**WORK TO BE COMPLETED:** Repeat each line of the material word for word.

_ _ _

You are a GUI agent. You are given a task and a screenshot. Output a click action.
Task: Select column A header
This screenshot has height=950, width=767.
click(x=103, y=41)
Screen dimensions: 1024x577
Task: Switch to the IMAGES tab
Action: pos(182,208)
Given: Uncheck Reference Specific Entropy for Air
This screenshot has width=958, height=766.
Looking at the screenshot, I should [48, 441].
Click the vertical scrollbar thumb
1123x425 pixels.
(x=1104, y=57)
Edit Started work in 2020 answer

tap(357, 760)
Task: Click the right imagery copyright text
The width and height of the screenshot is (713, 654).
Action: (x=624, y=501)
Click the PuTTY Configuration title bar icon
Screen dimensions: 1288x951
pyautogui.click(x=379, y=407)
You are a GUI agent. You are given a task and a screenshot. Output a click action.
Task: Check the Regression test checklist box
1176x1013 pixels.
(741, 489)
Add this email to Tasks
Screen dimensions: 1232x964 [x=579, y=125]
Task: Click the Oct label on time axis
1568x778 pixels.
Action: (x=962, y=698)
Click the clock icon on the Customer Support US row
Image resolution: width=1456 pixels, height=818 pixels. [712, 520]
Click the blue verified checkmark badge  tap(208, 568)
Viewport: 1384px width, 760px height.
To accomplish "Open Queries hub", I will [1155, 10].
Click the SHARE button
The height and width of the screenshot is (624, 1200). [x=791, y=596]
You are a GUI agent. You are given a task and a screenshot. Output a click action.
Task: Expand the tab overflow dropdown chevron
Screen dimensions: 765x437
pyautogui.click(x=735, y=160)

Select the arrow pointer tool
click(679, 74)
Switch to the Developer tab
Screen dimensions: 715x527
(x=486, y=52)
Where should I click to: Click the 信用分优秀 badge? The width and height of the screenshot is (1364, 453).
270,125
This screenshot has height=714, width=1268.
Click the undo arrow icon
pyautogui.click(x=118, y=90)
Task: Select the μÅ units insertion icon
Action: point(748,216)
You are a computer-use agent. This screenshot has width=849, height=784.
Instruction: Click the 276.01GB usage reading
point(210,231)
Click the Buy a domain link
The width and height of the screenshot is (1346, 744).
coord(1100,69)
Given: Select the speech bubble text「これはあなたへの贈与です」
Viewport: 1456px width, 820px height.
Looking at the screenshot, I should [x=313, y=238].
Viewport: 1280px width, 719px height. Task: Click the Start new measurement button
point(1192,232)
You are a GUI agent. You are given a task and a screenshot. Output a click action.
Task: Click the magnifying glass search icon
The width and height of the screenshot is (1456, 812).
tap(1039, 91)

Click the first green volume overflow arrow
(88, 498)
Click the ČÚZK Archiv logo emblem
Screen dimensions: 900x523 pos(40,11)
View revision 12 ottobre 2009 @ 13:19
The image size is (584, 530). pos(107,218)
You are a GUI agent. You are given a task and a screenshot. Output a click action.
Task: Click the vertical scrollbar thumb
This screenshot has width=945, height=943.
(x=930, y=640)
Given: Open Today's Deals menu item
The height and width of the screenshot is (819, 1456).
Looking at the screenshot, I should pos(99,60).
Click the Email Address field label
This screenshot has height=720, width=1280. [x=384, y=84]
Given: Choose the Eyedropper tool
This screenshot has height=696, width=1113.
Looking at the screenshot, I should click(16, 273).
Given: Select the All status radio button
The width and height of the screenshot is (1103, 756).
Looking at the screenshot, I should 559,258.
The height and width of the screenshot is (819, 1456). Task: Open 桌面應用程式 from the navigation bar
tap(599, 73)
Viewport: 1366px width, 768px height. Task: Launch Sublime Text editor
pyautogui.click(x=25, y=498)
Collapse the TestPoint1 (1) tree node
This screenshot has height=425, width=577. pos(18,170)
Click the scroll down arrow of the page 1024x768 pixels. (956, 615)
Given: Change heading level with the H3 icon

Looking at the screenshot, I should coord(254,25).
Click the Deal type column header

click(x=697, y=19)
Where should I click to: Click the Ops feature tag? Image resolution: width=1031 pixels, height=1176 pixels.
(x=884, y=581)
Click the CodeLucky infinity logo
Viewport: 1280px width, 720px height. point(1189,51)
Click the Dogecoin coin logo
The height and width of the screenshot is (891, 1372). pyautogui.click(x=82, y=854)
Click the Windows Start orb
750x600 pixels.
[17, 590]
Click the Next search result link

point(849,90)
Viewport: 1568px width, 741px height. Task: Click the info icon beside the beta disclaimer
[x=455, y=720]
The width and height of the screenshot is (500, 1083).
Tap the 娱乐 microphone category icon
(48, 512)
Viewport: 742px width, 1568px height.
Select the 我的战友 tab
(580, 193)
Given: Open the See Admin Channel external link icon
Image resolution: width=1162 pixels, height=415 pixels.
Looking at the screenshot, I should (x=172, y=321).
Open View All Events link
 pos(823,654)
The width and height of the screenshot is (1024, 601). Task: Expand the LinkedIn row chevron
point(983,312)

_ _ _

**REPLY TO THE EXERCISE:**
You are a GUI agent. You are given a task and a screenshot. Output a click action.
Task: Select column A header
This screenshot has height=950, width=767.
click(x=103, y=41)
Screen dimensions: 1024x577
Task: Switch to the IMAGES tab
Action: pos(182,208)
Given: Uncheck Reference Specific Entropy for Air
This screenshot has width=958, height=766.
Looking at the screenshot, I should [48, 441].
Click the vertical scrollbar thumb
1123x425 pixels.
(x=1104, y=57)
Edit Started work in 2020 answer

tap(357, 760)
Task: Click the right imagery copyright text
The width and height of the screenshot is (713, 654).
Action: (x=624, y=501)
Click the PuTTY Configuration title bar icon
Screen dimensions: 1288x951
pyautogui.click(x=379, y=407)
You are a GUI agent. You are given a task and a screenshot. Output a click action.
Task: Check the Regression test checklist box
1176x1013 pixels.
(741, 489)
Add this email to Tasks
Screen dimensions: 1232x964 [x=579, y=125]
Task: Click the Oct label on time axis
1568x778 pixels.
Action: (x=962, y=698)
Click the clock icon on the Customer Support US row
Image resolution: width=1456 pixels, height=818 pixels. [712, 520]
Click the blue verified checkmark badge  tap(208, 568)
Viewport: 1384px width, 760px height.
To accomplish "Open Queries hub", I will [1155, 10].
Click the SHARE button
The height and width of the screenshot is (624, 1200). [x=791, y=596]
You are a GUI agent. You are given a task and a screenshot. Output a click action.
Task: Expand the tab overflow dropdown chevron
Screen dimensions: 765x437
pyautogui.click(x=735, y=160)

Select the arrow pointer tool
click(679, 74)
Switch to the Developer tab
Screen dimensions: 715x527
(x=486, y=52)
Where should I click to: Click the 信用分优秀 badge? The width and height of the screenshot is (1364, 453).
270,125
This screenshot has height=714, width=1268.
Click the undo arrow icon
pyautogui.click(x=118, y=90)
Task: Select the μÅ units insertion icon
Action: point(748,216)
You are a computer-use agent. This screenshot has width=849, height=784.
Instruction: Click the 276.01GB usage reading
point(210,231)
Click the Buy a domain link
The width and height of the screenshot is (1346, 744).
coord(1100,69)
Given: Select the speech bubble text「これはあなたへの贈与です」
Viewport: 1456px width, 820px height.
Looking at the screenshot, I should [x=313, y=238].
Viewport: 1280px width, 719px height. Task: Click the Start new measurement button
point(1192,232)
You are a GUI agent. You are given a task and a screenshot. Output a click action.
Task: Click the magnifying glass search icon
The width and height of the screenshot is (1456, 812).
tap(1039, 91)

Click the first green volume overflow arrow
(88, 498)
Click the ČÚZK Archiv logo emblem
Screen dimensions: 900x523 pos(40,11)
View revision 12 ottobre 2009 @ 13:19
The image size is (584, 530). pos(107,218)
You are a GUI agent. You are given a task and a screenshot. Output a click action.
Task: Click the vertical scrollbar thumb
This screenshot has width=945, height=943.
(x=930, y=640)
Given: Open Today's Deals menu item
The height and width of the screenshot is (819, 1456).
Looking at the screenshot, I should pos(99,60).
Click the Email Address field label
This screenshot has height=720, width=1280. [x=384, y=84]
Given: Choose the Eyedropper tool
This screenshot has height=696, width=1113.
Looking at the screenshot, I should click(16, 273).
Given: Select the All status radio button
The width and height of the screenshot is (1103, 756).
Looking at the screenshot, I should 559,258.
The height and width of the screenshot is (819, 1456). Task: Open 桌面應用程式 from the navigation bar
tap(599, 73)
Viewport: 1366px width, 768px height. Task: Launch Sublime Text editor
pyautogui.click(x=25, y=498)
Collapse the TestPoint1 (1) tree node
This screenshot has height=425, width=577. pos(18,170)
Click the scroll down arrow of the page 1024x768 pixels. (956, 615)
Given: Change heading level with the H3 icon

Looking at the screenshot, I should coord(254,25).
Click the Deal type column header

click(x=697, y=19)
Where should I click to: Click the Ops feature tag? Image resolution: width=1031 pixels, height=1176 pixels.
(x=884, y=581)
Click the CodeLucky infinity logo
Viewport: 1280px width, 720px height. point(1189,51)
Click the Dogecoin coin logo
The height and width of the screenshot is (891, 1372). pyautogui.click(x=82, y=854)
Click the Windows Start orb
750x600 pixels.
[17, 590]
Click the Next search result link

point(849,90)
Viewport: 1568px width, 741px height. Task: Click the info icon beside the beta disclaimer
[x=455, y=720]
The width and height of the screenshot is (500, 1083).
Tap the 娱乐 microphone category icon
(48, 512)
Viewport: 742px width, 1568px height.
Select the 我的战友 tab
(580, 193)
Given: Open the See Admin Channel external link icon
Image resolution: width=1162 pixels, height=415 pixels.
Looking at the screenshot, I should (x=172, y=321).
Open View All Events link
 pos(823,654)
The width and height of the screenshot is (1024, 601). Task: Expand the LinkedIn row chevron
point(983,312)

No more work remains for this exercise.